• [WORK ORDER]: Only one portion of the data is to be written out: from the line bearing "Early 150′ Highway Overpass HO (56, 1514)" through the line bearing "Отоларингологія (111, 2354)". Write it exactly as it appears.

BEGIN LISTED ENTRIES

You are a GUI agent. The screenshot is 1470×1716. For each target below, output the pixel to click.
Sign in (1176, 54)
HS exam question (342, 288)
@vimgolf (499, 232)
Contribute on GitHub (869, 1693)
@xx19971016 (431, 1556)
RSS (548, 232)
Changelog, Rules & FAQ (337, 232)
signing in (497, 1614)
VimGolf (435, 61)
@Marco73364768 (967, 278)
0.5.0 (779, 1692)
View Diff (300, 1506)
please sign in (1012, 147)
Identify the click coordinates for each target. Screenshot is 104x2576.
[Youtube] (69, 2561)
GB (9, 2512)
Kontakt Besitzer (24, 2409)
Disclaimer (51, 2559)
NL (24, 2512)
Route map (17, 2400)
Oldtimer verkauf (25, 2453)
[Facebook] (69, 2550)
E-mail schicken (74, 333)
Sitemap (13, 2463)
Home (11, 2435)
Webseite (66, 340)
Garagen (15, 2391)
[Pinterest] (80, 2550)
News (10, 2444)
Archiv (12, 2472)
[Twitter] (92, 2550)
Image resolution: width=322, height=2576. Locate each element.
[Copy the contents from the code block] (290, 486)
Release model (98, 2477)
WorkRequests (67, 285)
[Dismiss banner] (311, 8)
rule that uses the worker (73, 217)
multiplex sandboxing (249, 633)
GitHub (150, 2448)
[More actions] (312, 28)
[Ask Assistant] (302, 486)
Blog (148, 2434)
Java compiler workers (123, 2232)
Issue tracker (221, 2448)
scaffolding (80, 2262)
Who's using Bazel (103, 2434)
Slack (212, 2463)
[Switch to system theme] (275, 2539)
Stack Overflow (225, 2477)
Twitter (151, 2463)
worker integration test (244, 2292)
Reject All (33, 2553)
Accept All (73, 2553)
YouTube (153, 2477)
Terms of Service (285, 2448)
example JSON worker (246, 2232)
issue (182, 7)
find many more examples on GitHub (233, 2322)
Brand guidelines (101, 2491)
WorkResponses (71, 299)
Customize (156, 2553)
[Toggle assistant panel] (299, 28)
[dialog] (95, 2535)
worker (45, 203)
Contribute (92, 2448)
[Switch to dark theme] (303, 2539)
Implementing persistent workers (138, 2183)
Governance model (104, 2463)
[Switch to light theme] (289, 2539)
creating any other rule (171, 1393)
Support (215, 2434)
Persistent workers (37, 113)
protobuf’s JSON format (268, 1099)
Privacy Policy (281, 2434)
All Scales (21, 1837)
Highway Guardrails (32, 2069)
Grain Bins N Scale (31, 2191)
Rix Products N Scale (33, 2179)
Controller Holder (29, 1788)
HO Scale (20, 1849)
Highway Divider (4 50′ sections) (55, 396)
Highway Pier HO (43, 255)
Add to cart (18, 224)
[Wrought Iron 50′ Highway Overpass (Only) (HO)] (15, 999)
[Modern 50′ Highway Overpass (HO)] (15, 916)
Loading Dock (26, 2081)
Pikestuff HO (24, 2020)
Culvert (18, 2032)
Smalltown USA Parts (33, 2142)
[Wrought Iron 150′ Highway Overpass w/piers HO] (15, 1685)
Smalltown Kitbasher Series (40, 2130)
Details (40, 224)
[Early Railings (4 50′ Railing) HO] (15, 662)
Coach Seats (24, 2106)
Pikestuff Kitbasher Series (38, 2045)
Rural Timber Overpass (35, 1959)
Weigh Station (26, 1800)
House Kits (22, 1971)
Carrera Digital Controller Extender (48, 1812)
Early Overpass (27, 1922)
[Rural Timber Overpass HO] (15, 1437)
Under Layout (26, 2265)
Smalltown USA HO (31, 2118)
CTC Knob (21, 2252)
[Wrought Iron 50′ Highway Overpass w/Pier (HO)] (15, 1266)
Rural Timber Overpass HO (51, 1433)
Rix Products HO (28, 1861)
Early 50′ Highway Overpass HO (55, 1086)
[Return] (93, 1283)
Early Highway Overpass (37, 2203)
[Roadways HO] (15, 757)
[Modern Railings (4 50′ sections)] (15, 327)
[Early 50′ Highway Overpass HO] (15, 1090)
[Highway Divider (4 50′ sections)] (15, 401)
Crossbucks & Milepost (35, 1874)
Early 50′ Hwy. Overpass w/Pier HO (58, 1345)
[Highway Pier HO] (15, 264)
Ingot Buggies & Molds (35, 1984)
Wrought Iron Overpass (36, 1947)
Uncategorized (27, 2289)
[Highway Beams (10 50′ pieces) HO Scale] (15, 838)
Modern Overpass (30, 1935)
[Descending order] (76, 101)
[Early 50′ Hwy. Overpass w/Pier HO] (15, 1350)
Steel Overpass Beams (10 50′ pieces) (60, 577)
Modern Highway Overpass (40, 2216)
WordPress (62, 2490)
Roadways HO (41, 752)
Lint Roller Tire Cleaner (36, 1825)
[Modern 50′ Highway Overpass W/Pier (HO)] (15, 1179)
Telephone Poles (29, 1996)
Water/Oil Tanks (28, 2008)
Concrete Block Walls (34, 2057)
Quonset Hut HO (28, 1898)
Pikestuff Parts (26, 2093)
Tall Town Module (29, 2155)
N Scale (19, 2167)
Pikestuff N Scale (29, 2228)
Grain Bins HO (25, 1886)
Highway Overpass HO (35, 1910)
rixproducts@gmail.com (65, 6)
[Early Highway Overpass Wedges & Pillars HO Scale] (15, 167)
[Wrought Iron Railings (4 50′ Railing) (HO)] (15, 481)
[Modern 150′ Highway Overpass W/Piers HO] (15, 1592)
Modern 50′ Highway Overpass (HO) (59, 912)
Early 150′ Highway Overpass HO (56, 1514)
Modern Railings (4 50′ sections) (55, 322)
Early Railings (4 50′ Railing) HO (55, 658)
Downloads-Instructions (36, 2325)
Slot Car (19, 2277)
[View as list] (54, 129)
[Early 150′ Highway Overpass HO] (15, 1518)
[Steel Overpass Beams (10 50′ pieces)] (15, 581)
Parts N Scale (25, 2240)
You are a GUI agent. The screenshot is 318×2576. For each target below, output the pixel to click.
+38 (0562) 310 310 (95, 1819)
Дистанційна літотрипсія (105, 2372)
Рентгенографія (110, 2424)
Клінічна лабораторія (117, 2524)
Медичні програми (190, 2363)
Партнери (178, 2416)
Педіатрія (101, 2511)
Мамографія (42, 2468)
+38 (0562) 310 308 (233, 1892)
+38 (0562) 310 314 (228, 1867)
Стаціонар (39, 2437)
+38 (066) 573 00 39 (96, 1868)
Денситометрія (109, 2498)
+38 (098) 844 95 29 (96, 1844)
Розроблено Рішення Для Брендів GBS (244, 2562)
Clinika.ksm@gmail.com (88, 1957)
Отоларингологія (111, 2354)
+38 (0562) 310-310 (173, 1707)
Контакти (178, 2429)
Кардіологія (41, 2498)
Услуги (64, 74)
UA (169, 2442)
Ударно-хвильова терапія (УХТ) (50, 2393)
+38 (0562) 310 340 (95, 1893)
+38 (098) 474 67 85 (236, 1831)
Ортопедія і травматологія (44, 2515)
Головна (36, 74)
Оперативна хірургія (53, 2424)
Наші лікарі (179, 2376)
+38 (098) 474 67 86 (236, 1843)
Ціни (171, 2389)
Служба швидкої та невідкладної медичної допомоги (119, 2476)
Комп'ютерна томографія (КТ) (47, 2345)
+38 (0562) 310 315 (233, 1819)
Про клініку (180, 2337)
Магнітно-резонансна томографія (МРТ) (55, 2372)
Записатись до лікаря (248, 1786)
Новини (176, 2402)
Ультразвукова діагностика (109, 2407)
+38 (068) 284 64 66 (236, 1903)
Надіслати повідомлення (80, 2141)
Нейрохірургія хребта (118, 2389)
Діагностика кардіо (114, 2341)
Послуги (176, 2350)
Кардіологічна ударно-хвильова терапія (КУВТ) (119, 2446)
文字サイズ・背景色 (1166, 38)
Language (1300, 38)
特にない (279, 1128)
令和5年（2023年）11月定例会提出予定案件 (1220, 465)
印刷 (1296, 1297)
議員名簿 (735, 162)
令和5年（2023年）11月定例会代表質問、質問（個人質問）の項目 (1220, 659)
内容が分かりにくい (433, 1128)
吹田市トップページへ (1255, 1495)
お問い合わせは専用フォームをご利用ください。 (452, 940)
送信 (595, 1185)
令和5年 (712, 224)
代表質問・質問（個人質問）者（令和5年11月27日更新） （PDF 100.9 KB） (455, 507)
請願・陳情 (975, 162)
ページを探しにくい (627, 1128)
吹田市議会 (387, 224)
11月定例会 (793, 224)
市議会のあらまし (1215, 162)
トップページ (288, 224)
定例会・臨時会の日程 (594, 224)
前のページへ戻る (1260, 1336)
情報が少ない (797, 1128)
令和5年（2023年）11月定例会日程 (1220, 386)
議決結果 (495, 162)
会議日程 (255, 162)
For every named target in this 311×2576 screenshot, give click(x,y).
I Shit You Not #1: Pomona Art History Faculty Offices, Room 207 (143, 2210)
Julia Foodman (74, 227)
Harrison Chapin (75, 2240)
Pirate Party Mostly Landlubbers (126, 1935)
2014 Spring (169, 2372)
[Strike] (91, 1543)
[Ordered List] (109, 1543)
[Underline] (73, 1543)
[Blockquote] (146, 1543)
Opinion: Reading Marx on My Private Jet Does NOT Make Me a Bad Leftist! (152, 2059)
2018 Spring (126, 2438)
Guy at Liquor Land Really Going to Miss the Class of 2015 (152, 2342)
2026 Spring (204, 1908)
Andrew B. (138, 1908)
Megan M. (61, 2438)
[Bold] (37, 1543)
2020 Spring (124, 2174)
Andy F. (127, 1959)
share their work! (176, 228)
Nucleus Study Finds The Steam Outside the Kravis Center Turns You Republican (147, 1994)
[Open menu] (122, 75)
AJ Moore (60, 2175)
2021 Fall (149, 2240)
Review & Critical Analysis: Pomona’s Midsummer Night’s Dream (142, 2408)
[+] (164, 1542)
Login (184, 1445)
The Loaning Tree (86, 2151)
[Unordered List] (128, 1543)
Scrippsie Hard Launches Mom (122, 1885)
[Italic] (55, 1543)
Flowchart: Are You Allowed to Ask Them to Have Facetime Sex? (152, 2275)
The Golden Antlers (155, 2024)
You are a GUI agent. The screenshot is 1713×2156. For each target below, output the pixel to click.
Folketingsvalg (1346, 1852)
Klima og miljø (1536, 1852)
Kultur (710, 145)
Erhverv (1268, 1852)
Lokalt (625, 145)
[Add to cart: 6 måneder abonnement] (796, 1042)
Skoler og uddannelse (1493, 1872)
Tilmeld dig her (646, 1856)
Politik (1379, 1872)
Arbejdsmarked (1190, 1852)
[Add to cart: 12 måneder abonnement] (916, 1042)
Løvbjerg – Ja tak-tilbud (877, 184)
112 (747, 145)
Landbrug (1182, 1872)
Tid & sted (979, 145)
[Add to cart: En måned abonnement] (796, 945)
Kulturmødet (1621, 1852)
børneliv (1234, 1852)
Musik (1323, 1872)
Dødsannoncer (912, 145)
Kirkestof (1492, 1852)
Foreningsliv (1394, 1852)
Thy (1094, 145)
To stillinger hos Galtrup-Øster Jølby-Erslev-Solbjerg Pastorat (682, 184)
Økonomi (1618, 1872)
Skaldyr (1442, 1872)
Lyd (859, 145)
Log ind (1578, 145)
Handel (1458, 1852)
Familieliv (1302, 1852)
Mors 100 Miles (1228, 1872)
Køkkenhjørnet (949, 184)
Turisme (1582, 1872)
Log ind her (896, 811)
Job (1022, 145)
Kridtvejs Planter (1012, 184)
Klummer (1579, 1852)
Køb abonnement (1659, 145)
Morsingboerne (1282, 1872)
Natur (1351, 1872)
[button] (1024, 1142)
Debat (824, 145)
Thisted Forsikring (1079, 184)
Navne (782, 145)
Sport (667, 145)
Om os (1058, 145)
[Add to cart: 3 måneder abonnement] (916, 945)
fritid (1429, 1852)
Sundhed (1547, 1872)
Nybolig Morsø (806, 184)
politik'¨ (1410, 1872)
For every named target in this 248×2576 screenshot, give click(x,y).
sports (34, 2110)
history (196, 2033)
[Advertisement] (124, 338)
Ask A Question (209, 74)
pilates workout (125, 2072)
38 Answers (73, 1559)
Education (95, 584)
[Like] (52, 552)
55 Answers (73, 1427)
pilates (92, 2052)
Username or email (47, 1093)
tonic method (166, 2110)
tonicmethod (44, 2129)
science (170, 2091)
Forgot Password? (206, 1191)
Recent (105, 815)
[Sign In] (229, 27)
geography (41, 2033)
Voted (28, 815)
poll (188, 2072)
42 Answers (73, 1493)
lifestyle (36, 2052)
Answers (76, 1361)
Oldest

END LISTED ENTRIES

• [RESULT FOR THIS EXERCISE]:
Early 150′ Highway Overpass HO (56, 1514)
Modern Railings (4 50′ sections) (55, 322)
Early Railings (4 50′ Railing) HO (55, 658)
Downloads-Instructions (36, 2325)
Slot Car (19, 2277)
[View as list] (54, 129)
[Early 150′ Highway Overpass HO] (15, 1518)
[Steel Overpass Beams (10 50′ pieces)] (15, 581)
Parts N Scale (25, 2240)
You are a GUI agent. The screenshot is 318×2576. For each target below, output the pixel to click.
+38 (0562) 310 310 (95, 1819)
Дистанційна літотрипсія (105, 2372)
Рентгенографія (110, 2424)
Клінічна лабораторія (117, 2524)
Медичні програми (190, 2363)
Партнери (178, 2416)
Педіатрія (101, 2511)
Мамографія (42, 2468)
+38 (0562) 310 308 (233, 1892)
+38 (0562) 310 314 (228, 1867)
Стаціонар (39, 2437)
+38 (066) 573 00 39 (96, 1868)
Денситометрія (109, 2498)
+38 (098) 844 95 29 (96, 1844)
Розроблено Рішення Для Брендів GBS (244, 2562)
Clinika.ksm@gmail.com (88, 1957)
Отоларингологія (111, 2354)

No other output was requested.